- **DATA RECORDS**

BEGIN

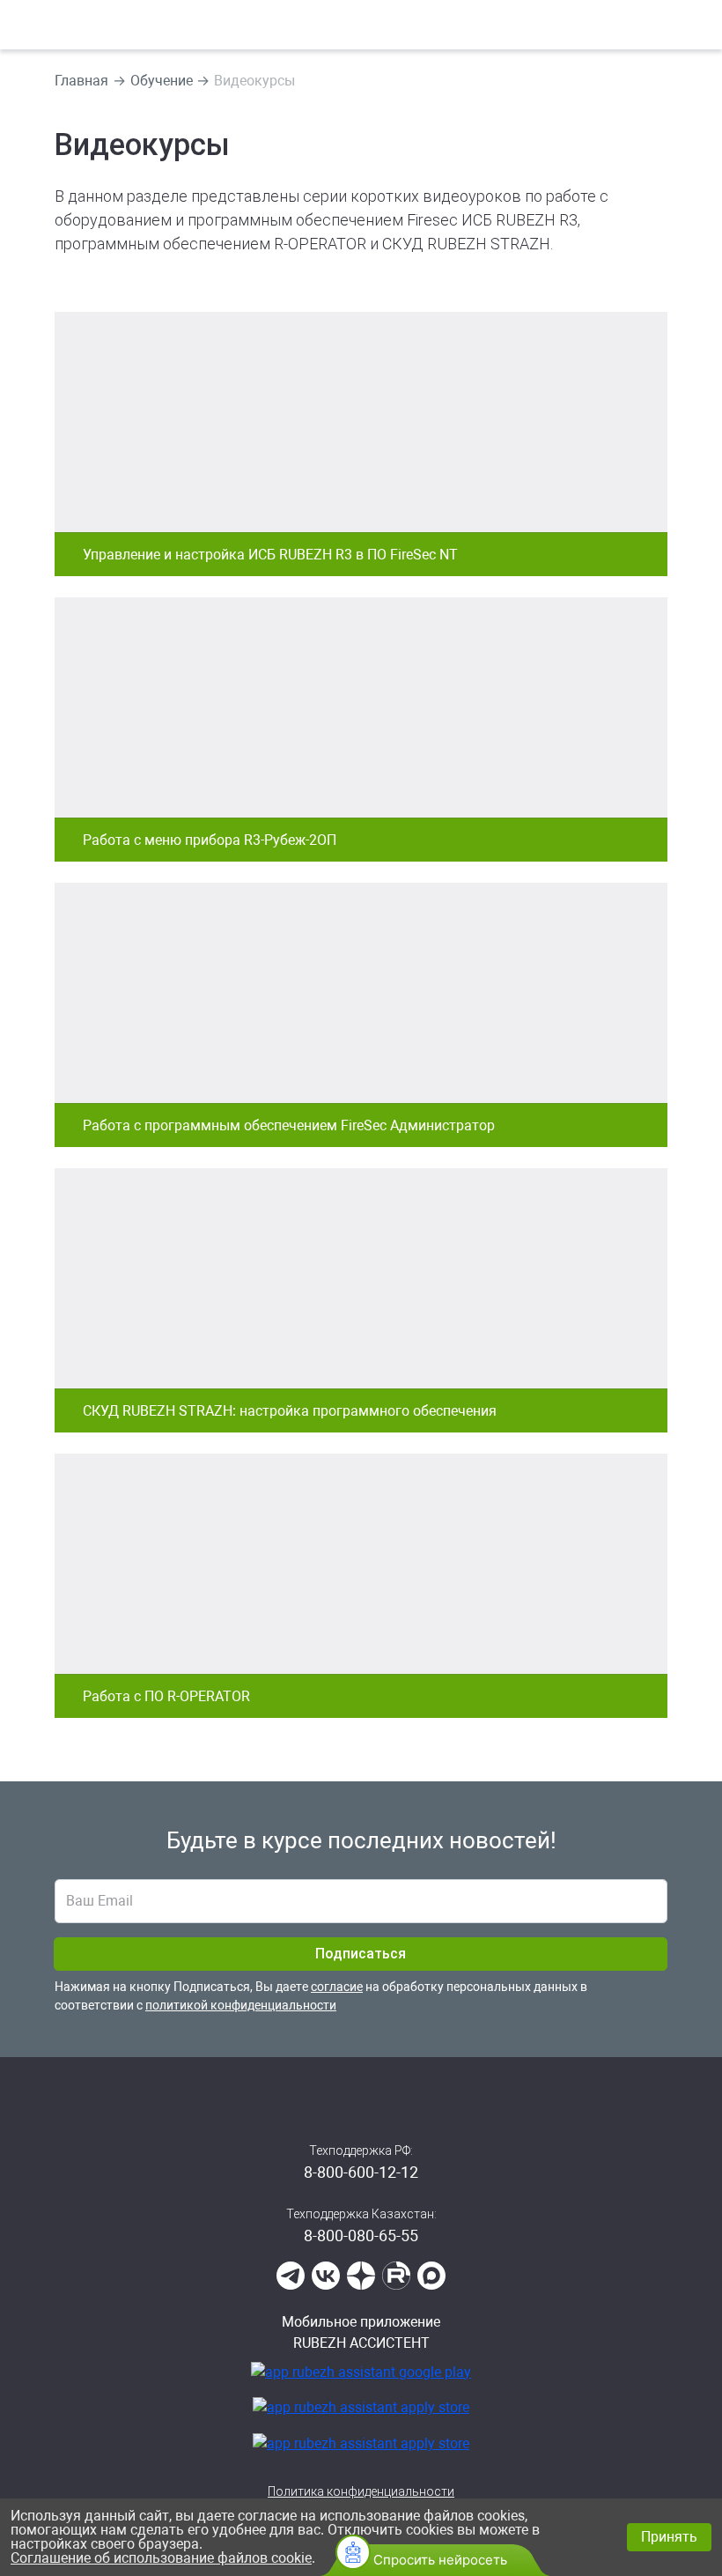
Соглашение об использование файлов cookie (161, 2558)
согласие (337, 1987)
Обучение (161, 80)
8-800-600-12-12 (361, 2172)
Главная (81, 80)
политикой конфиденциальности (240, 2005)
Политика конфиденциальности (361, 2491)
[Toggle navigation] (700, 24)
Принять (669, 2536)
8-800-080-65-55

END

- **ACTIVITY**
Repeat the records above verbatim, dropping the pictures.

- **OUTPUT FOR THIS EXERCISE**
Соглашение об использование файлов cookie (161, 2558)
согласие (337, 1987)
Обучение (161, 80)
8-800-600-12-12 (361, 2172)
Главная (81, 80)
политикой конфиденциальности (240, 2005)
Политика конфиденциальности (361, 2491)
[Toggle navigation] (700, 24)
Принять (669, 2536)
8-800-080-65-55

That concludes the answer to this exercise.